**Problem details:** Starting at the beginning of the material below and ending with the line that contains "tap(41, 45)", write out all those lines again in full. Multiply only the coordinates in the answers by 2.2 and round each to a whole number, rounding halves up, and leave the pictures out.

Click-target data:
+++
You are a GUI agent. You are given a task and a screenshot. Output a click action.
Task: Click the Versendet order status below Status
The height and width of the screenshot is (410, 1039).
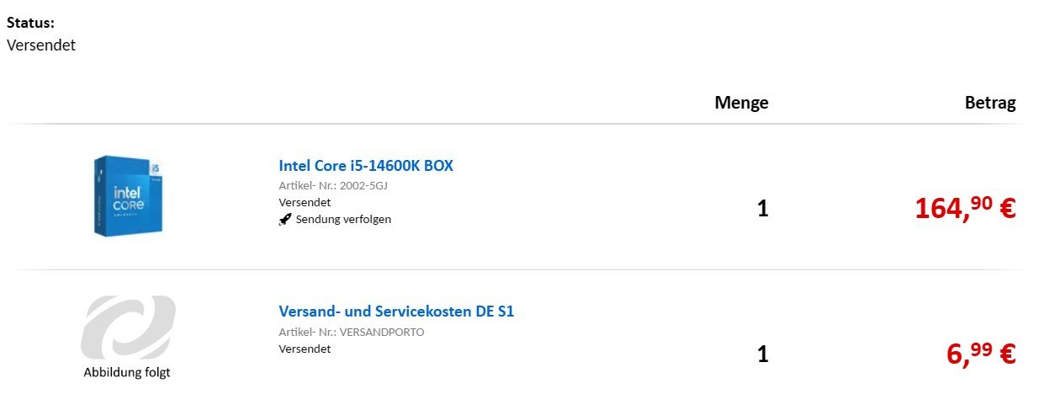tap(41, 45)

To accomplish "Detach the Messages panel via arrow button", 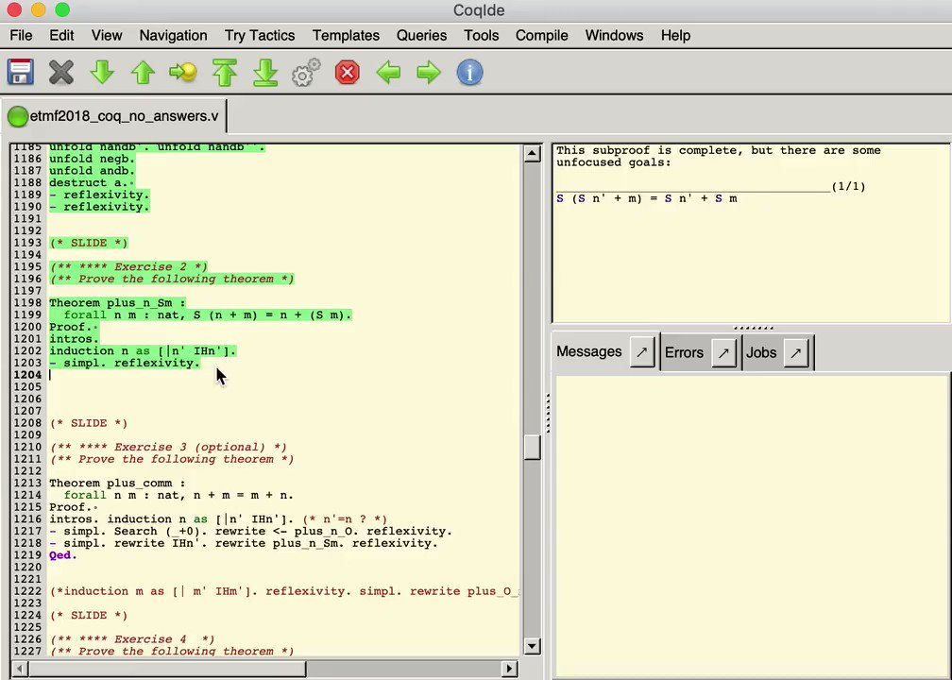I will pyautogui.click(x=642, y=352).
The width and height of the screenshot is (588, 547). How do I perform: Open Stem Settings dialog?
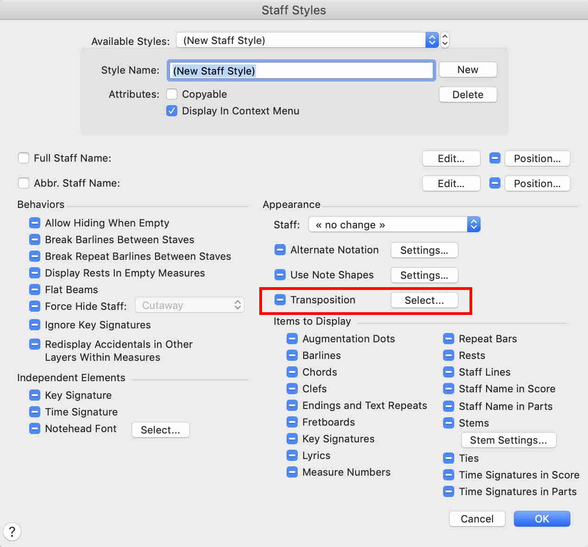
+++
**Answer:**
You are a GUI agent. You are given a task and a screenshot. Output a click action.
Task: Click the Versendet order status below Status
The height and width of the screenshot is (410, 1039).
tap(90, 99)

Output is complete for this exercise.